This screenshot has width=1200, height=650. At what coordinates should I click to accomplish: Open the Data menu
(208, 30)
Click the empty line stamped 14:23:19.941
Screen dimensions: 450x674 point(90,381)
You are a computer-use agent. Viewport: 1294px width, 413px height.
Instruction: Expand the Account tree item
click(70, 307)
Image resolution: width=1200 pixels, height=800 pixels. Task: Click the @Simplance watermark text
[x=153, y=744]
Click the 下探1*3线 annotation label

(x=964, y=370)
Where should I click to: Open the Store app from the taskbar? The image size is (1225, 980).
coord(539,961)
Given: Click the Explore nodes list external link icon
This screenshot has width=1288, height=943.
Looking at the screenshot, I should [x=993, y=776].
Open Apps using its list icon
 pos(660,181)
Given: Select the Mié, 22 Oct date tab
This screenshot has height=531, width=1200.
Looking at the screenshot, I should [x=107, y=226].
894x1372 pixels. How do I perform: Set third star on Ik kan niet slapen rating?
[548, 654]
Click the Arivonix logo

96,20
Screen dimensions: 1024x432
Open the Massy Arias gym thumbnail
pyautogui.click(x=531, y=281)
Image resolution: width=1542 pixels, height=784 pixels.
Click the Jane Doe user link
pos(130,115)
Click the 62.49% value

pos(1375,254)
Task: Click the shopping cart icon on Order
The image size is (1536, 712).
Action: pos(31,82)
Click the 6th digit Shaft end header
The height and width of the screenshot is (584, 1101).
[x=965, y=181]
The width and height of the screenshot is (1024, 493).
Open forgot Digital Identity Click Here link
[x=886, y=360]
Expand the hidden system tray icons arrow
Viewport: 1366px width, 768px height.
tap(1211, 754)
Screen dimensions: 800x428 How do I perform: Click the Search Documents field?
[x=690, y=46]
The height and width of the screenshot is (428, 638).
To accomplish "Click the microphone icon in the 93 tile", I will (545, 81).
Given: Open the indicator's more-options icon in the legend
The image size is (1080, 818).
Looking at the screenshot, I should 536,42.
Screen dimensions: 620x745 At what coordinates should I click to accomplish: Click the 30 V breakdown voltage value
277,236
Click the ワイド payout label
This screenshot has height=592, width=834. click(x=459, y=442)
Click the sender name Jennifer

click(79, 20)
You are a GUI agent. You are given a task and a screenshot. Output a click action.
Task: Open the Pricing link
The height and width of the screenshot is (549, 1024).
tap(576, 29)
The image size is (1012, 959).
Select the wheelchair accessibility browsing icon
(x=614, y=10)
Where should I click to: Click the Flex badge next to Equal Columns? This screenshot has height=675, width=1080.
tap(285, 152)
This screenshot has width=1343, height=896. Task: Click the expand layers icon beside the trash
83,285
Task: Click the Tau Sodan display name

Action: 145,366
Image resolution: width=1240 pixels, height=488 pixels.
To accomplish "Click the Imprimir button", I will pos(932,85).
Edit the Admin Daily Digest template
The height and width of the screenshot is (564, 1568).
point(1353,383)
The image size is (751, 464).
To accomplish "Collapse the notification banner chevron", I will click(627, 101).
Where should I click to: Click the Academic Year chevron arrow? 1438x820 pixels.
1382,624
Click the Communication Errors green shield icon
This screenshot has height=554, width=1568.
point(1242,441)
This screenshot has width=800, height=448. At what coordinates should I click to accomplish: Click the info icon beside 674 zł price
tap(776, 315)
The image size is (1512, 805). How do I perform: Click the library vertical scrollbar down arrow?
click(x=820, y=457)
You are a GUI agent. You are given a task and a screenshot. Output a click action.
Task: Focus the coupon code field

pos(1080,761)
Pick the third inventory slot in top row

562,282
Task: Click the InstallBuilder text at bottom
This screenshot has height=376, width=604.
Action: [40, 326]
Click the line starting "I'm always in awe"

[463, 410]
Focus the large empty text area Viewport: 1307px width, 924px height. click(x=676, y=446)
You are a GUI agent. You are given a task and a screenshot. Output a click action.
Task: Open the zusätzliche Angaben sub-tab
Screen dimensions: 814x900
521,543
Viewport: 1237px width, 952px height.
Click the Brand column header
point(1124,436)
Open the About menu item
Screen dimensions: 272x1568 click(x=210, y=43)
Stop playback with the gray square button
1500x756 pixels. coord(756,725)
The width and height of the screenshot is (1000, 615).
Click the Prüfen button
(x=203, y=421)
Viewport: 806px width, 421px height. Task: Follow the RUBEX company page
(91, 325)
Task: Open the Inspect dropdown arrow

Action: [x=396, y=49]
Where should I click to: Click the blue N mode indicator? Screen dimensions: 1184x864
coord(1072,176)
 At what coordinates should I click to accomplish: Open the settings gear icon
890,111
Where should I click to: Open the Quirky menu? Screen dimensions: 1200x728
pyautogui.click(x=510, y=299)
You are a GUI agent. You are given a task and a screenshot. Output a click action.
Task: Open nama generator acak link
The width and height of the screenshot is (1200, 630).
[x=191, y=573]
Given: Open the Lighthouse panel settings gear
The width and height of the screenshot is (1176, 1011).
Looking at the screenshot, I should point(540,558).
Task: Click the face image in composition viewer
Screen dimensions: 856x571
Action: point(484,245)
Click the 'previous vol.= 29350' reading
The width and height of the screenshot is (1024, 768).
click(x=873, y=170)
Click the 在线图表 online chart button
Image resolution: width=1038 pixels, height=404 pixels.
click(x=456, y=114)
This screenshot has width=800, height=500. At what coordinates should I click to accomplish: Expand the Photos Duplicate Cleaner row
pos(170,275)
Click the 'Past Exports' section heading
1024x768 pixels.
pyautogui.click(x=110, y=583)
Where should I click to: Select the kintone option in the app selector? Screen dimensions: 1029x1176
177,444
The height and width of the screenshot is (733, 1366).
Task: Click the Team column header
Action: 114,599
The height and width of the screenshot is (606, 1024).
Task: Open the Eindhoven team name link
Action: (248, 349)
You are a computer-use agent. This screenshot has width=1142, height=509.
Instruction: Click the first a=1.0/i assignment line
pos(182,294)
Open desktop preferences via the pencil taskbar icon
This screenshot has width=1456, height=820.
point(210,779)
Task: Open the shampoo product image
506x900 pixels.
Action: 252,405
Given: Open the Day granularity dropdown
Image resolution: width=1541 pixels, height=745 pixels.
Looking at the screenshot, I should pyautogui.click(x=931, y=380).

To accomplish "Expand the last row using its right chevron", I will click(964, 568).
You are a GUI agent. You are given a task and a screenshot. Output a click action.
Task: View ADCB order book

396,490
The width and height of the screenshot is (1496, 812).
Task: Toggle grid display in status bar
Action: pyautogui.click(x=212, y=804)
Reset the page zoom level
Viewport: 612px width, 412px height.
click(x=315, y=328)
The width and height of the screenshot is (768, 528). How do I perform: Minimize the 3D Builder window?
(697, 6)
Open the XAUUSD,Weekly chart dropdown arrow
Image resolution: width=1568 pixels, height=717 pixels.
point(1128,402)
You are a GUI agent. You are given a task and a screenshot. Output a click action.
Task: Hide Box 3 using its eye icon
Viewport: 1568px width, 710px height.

== Assignment ==
What you return must be an exact retyping of the lines above starting at the line with "The width and height of the screenshot is (1024, 493)." and ending at the line with "The height and width of the screenshot is (428, 638).", and nothing besides.

== Result of this exercise ==
The width and height of the screenshot is (1024, 493).
Open forgot Digital Identity Click Here link
[x=886, y=360]
Expand the hidden system tray icons arrow
Viewport: 1366px width, 768px height.
tap(1211, 754)
Screen dimensions: 800x428 How do I perform: Click the Search Documents field?
[x=690, y=46]
The height and width of the screenshot is (428, 638).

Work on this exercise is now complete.